As spectroscopic and analytical techniques widen their reach, the standards for base chemicals climb steadily higher. It’s not just about “good enough” anymore—researchers expect reagents with tight impurity guarantees and thorough documentation. Whether building the latest advanced battery, running trace element studies, or compounding injectable pharmaceuticals, the call for purity won’t dim soon.
Those I’ve worked with in materials science see high purity manganese chloride as a way to push process yields, speed project timelines, and keep troubleshooting focused on true variables. In regulatory-heavy settings, the link between purity and audit-readiness is a direct line: every document, every retained sample, every trace element counts.
Shifting to high purity manganese chloride can feel like a stretch for cost-focused buyers, but the payoff rolls in with each stress-free batch and audit-ready document folder. It’s a lesson repeated across industries: investment in control at the early stage stops problems from snowballing later.
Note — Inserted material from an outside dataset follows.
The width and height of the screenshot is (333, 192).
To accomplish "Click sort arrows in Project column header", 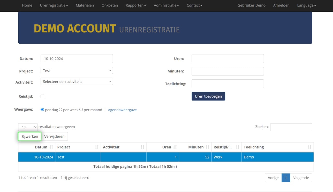I will [97, 147].
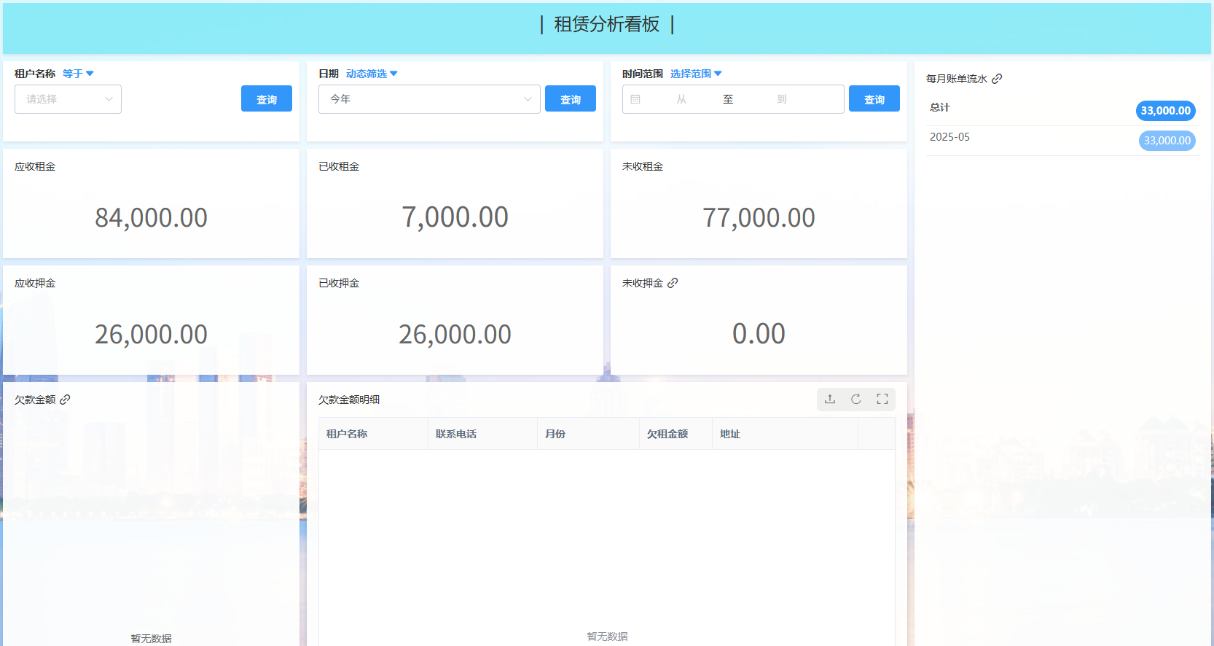Click 查询 button for 日期 filter
1214x646 pixels.
tap(570, 99)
Whether in daily lab routines or mission-critical manufacturing runs, this compound’s dependability brings one more piece of certainty to a sometimes unpredictable world.
Industry doesn’t stay still, and as expectations grow higher, the bar for fine chemicals only rises. The choice to work with high purity manganese chloride means betting on a smoother, more reliable process from start to finish. For many in science, technology, and advanced manufacturing, there’s no looking back.